Thursday, June 08, 2006
So here i am staring at a section of my desk post Thursday lunch. I decided i had to take a picture of it and share the view. Oh...me thoughts in general spill down below...
And so we've reached another fork in road, a road we all either dread, wait for or share an equal measure of both anticipation and reluctance to take.
My parents (God bless them both!) have reached that fork in the road where they will ride their mules back to India (they are officially back home as i type), whilst i take the road less travelled, knowing fully well that will make all the difference.
I'm not scared, but then what does one call this feeling at the pit of the stomach? Excitement?
I can hardly call this place a destination of dreams, unless i'm either white, have a passport to any of the ports in the western hemisphere or rightly have a platinum spoon glued to the inside my mouth for good measure.
No my daddio brought us up with the forthright outlook that was branded into each Abraham child by eartwhile P.S or GP as we nexgens knew him.
It was branded, i say it that way, because each sibling took it away and moulded it with their own streak of liberalism, rebeliousness or secret streak that makes each offspring that sprung later so amazingly different and yet bonded, that science, DNA or even logic remains stumped at the outcome.

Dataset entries

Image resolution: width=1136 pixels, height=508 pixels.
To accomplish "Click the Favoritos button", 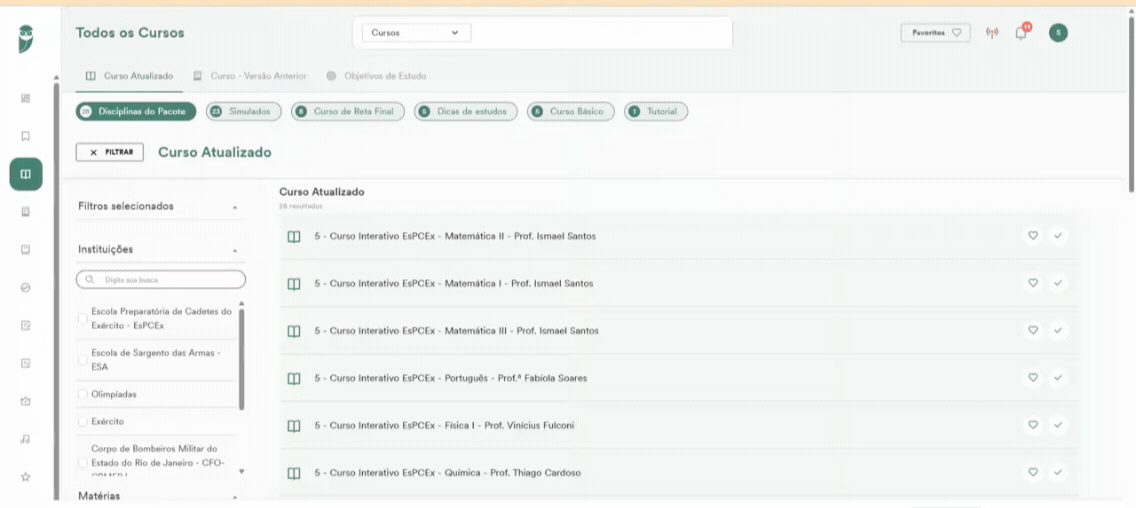I will [935, 33].
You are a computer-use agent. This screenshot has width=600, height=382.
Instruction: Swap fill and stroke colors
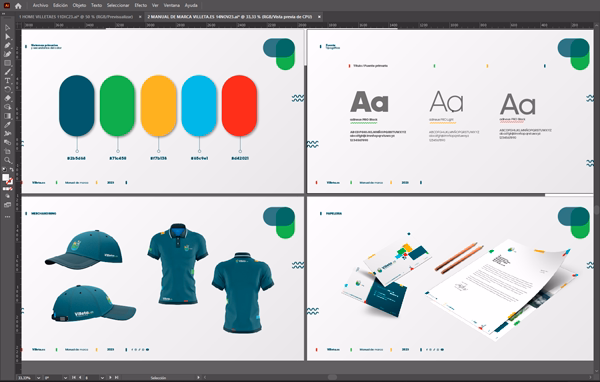[x=11, y=169]
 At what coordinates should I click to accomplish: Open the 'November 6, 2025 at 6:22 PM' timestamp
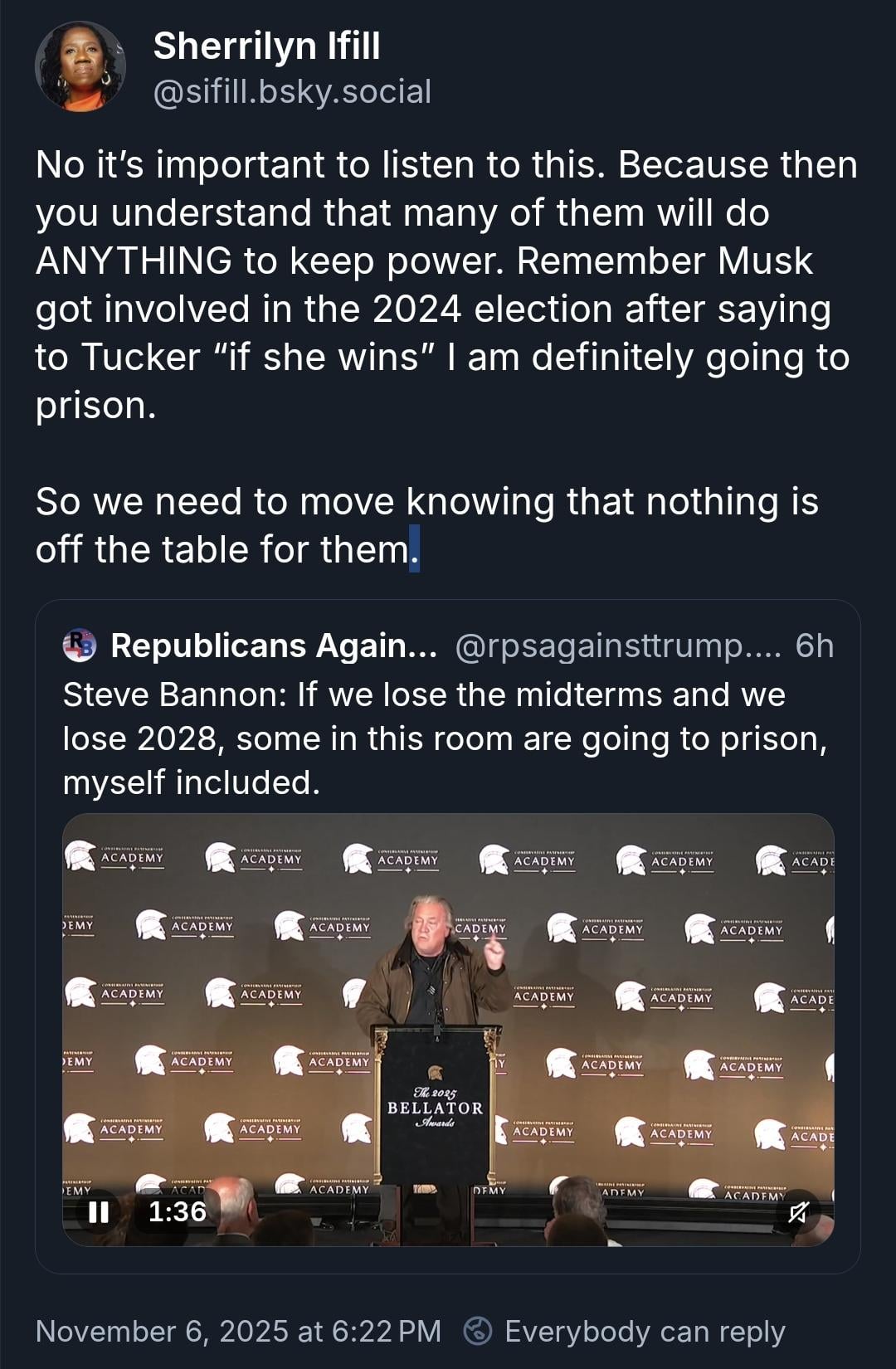pos(238,1332)
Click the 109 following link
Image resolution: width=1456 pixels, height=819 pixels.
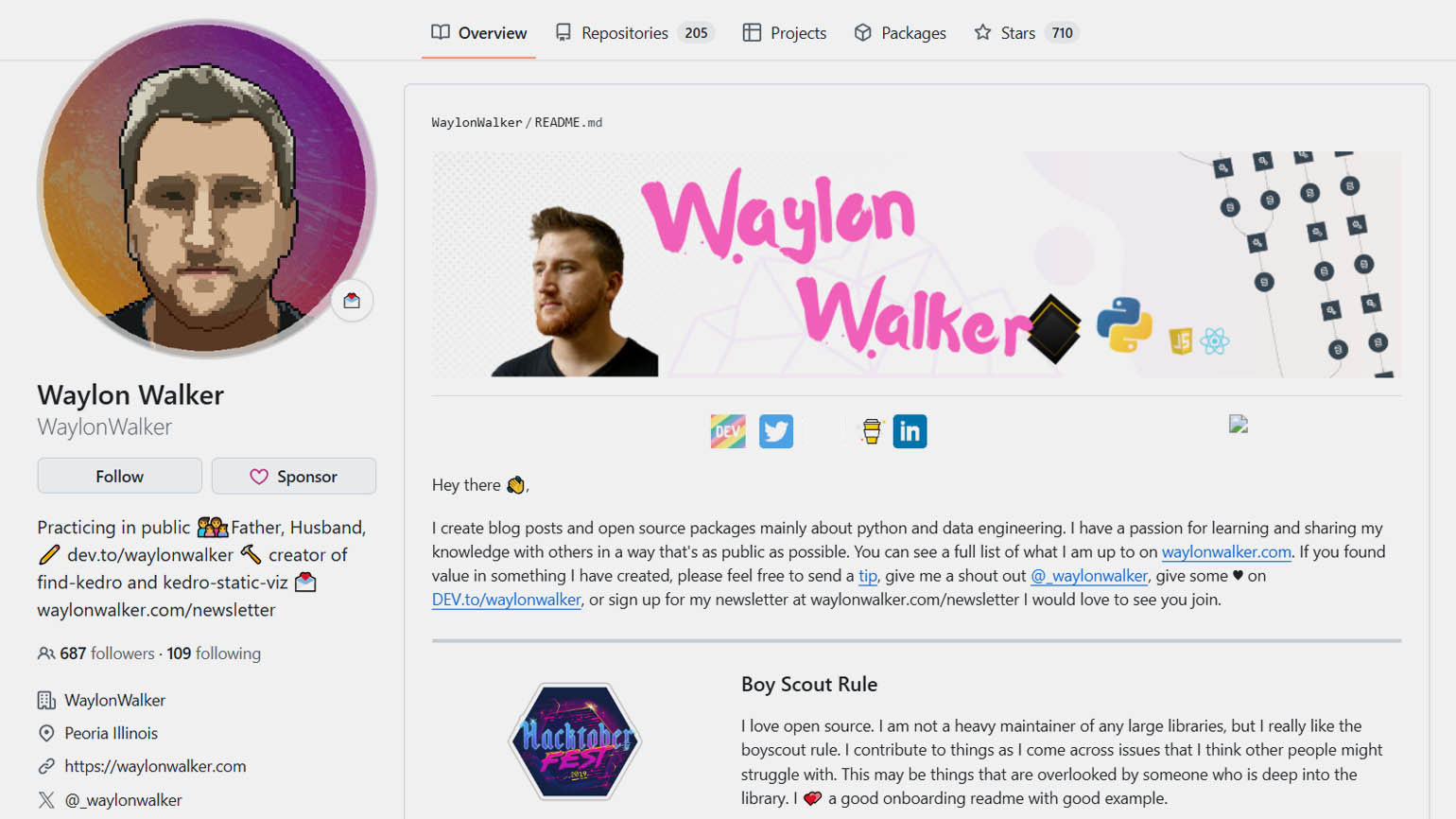[214, 653]
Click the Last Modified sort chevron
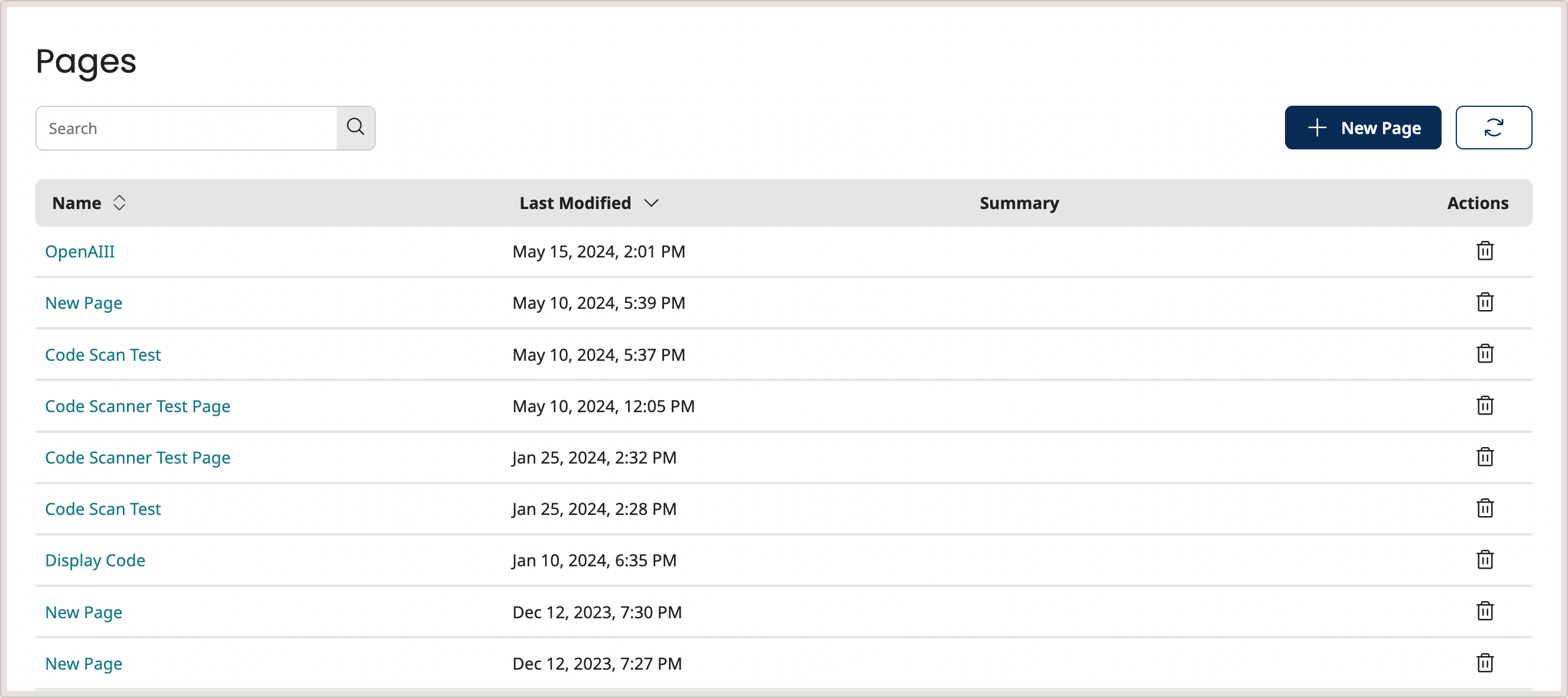The width and height of the screenshot is (1568, 698). coord(651,203)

[Your tasks]
A. From the blog post, extract the stretch from "I'm not scared, but" through "at the outcome.".
B. Continue the blog post from where it stops.

[Per-task outputs]
A.
I'm not scared, but then what does one call this feeling at the pit of the stomach? Excitement?
I can hardly call this place a destination of dreams, unless i'm either white, have a passport to any of the ports in the western hemisphere or rightly have a platinum spoon glued to the inside my mouth for good measure.
No my daddio brought us up with the forthright outlook that was branded into each Abraham child by eartwhile P.S or GP as we nexgens knew him.
It was branded, i say it that way, because each sibling took it away and moulded it with their own streak of liberalism, rebeliousness or secret streak that makes each offspring that sprung later so amazingly different and yet bonded, that science, DNA or even logic remains stumped at the outcome.

B.
Yes, and so i will foray into the world of living on my own again. Alebit almost a year too late. I guess being with the folks for a year after a 5 year run at independence only forged the fact further that they're amazing people and i love them dearly. But when it comes to personal space and time management and life in general, i have officially come to the conclusion that it is time, it is done on one's own.
Growing older is a bitch as is.
I'm not sure how things will turn out here really. I have all these maojr plans, and although conquering the world isn't one of them, i do know i would like to earn enough to buy a place of my own. Save enough so that i could make it to a cafe for coffee and write a book in peace without worrying about where my next meal would come from. If i were to do the math for just a piece of this plan, it would safely come upto around 5 years. And so, am i willing to waste it on something i know i'm not really happy doing?
Not sure really...
And so how will this dream be realised? Hmmm...
See these are the questions i hate, the one where the answers are as stable as fluff.
But then nothing is impossible.
And so the arguments or the battle of the positive and negative continue.
For now, one battle is won, i get to live on my own again, and it will be good. I know it will, for the simple reason that i have my space, my thinking zones and well i don't know the freedom to plan my day and my future!